ICG clearance is frequently used as global marker of hepatic function as it illustrates hepatic purification and also hepatic blood flow [11]. ICG-PDR did not correlate with SI, CVP, norepinephrine or dobutamine dose, respectively. Furthermore, the control group of our cohort with comparable etiology and severity of shock but without HH or any other cause of acute or chronic liver dysfunction had significantly higher ICG-PDR levels, indicating a strong association of ICG-PDR and hepatic function also in patients with severe shock. This is in accordance with another study that observed no association of alterations of cardiac output and a change in flow-dependent hepatic function with respect to ICG-PDR in critically ill patients without clinical manifestation of hepatic impairment [34].

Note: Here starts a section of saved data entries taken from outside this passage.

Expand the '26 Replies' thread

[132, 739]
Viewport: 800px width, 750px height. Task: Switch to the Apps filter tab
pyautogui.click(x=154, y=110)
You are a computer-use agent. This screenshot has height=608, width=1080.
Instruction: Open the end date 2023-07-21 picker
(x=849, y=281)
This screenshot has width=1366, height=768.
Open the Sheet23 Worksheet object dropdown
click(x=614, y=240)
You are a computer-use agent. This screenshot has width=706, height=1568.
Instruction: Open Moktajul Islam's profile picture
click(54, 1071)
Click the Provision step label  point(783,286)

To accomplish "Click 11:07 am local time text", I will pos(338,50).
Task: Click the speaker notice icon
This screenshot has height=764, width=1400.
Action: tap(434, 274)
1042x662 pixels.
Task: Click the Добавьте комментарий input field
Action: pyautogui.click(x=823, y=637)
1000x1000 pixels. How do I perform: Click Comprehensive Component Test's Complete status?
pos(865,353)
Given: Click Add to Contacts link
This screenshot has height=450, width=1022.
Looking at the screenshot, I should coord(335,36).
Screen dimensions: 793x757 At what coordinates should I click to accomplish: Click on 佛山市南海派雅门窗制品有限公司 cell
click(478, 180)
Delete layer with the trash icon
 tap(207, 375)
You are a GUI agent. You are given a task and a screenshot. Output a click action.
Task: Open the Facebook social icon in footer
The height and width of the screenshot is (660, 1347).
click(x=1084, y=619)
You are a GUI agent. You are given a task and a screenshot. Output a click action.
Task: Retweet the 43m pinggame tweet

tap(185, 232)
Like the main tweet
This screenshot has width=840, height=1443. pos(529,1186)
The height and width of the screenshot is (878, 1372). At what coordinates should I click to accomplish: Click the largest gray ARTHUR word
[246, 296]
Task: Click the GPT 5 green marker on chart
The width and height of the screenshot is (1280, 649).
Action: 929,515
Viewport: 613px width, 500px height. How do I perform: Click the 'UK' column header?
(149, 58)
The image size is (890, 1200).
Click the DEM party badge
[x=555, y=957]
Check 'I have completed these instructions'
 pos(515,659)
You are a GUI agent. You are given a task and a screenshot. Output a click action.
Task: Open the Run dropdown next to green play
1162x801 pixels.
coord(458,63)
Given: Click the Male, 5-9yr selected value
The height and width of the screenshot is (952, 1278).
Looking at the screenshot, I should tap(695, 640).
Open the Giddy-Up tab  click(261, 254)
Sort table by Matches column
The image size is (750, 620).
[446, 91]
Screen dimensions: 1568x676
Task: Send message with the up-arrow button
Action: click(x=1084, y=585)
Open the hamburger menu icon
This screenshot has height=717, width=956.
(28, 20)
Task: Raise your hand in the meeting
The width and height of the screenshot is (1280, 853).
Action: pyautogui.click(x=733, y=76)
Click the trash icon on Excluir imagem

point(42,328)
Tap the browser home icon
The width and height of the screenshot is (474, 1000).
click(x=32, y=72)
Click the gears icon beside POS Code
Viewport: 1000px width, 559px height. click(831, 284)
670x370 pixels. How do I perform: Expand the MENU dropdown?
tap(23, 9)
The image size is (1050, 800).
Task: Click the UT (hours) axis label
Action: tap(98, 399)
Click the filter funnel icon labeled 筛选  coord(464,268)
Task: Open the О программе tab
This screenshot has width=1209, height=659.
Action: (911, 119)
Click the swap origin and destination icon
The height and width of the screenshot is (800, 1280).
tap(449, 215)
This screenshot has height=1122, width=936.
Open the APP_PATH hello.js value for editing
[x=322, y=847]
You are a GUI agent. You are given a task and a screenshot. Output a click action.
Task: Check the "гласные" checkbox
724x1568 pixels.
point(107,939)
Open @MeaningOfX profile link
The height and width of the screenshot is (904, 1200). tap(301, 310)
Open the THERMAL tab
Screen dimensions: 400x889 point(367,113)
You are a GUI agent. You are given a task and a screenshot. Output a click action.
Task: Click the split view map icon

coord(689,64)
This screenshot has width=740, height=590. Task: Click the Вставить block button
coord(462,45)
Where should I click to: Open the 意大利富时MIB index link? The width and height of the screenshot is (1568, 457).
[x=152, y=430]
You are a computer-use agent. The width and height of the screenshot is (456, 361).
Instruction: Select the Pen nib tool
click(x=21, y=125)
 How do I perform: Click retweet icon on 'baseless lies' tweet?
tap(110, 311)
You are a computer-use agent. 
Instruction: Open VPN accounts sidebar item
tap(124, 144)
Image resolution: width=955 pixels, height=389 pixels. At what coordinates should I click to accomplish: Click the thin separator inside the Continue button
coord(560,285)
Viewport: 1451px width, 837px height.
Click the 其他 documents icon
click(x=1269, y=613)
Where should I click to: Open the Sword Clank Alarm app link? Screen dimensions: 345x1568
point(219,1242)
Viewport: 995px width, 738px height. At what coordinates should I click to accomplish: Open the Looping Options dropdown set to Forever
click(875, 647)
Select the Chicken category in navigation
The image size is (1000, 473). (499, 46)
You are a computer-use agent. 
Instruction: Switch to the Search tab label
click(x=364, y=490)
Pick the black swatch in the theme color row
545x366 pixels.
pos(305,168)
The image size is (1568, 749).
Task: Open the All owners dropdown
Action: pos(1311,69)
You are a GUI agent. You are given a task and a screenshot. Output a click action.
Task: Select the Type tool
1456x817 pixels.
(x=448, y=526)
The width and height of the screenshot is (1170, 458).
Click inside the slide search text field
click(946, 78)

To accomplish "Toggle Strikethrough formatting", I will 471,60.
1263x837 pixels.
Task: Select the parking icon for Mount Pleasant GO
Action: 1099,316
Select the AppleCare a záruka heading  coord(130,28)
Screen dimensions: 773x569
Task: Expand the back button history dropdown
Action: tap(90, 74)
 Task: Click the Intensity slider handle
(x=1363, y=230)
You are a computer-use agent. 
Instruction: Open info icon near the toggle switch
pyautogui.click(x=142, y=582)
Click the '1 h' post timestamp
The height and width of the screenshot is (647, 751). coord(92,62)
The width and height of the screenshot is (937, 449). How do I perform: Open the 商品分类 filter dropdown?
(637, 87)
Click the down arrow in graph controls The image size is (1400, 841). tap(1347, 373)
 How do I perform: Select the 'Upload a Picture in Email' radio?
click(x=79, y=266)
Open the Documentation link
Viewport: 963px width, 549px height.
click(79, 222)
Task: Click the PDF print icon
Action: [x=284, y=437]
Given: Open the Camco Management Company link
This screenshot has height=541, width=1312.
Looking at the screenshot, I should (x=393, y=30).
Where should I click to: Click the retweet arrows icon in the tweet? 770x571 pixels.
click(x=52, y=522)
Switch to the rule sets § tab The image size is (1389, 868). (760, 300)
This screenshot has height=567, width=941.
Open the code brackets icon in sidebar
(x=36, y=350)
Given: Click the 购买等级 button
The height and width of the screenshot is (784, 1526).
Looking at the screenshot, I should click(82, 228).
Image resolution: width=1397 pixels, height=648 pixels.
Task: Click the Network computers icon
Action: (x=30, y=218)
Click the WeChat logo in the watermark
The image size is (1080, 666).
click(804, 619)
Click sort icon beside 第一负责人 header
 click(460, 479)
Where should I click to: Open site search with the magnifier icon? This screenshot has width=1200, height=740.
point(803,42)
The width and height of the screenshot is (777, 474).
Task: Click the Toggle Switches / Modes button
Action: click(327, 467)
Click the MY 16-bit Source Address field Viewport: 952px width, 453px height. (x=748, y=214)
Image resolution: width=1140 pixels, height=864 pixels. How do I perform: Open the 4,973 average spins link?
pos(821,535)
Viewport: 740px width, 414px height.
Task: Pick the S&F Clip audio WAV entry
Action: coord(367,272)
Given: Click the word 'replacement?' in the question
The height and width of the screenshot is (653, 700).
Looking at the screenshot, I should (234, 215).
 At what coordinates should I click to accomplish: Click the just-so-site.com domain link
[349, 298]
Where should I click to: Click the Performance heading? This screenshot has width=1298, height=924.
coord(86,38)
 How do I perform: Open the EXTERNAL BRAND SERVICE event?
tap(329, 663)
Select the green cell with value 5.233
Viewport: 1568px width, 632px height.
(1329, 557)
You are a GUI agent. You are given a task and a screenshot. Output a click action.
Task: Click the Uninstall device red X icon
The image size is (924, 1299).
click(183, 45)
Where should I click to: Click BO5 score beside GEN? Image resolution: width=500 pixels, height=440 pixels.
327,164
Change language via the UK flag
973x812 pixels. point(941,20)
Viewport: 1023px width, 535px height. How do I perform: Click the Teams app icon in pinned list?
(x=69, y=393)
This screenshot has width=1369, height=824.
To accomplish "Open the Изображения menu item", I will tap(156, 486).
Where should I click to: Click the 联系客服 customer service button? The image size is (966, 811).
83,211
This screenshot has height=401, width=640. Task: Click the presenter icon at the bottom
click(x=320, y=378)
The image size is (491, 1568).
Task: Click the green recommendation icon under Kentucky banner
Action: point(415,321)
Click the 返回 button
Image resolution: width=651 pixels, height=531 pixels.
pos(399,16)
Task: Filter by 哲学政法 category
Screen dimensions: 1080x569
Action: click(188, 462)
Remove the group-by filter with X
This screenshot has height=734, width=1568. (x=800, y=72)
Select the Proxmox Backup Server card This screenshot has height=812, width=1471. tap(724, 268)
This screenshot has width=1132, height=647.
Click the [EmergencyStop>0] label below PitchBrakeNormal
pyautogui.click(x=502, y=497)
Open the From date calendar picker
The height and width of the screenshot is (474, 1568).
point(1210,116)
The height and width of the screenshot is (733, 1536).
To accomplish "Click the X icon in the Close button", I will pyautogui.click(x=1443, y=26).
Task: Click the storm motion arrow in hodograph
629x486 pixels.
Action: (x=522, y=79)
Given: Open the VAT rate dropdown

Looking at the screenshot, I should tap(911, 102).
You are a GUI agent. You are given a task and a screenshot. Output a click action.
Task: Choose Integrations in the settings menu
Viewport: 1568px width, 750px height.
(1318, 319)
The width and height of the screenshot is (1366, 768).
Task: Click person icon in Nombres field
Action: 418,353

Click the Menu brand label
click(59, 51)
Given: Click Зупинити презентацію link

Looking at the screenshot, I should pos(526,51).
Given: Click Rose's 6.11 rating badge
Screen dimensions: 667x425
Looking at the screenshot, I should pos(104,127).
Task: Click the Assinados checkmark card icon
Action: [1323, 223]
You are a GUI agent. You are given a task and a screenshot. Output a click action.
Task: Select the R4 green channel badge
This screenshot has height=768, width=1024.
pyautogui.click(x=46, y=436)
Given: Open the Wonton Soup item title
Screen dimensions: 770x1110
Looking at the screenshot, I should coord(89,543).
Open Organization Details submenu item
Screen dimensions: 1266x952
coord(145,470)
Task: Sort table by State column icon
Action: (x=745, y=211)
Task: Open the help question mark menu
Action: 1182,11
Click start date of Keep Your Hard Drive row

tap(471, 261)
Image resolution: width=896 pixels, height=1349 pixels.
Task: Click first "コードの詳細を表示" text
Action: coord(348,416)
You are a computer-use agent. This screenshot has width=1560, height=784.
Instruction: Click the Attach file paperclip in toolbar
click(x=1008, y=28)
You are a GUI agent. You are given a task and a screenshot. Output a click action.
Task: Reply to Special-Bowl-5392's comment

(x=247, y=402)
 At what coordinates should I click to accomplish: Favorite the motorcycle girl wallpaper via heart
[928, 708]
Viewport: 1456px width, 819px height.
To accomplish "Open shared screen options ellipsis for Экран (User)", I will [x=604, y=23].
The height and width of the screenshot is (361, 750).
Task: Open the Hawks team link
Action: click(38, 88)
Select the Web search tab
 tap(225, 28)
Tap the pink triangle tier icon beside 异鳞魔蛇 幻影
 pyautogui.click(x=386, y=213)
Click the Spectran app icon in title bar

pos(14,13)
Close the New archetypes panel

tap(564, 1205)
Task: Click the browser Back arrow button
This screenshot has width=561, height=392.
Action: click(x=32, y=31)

There are some limitations of our study. First, the sample size of our study was rather small. However, this is the first prospective study investigating the prognostic impact of ICG-PDR in critically ill patients with life-threatening acute and chronic liver diseases. Second, this study was conducted at a medical ICU of a university hospital. Thus, conclusions drawn in this study may not be generalizable to patients treated in surgical or tertiary care hospital wards.

Conclusions

In summary, we could demonstrate that ICG-PDR is a strong and independent predictor of 28-day mortality in critically ill patients with underlying liver disease. Diagnostic test accuracy of ICG-PDR was superior to standard liver function parameters and well-established scoring systems in patients with HH, which increased over course of time. ICG-PDR seems to be a bedside feasible non-invasive tool for early risk stratification in patients with HH.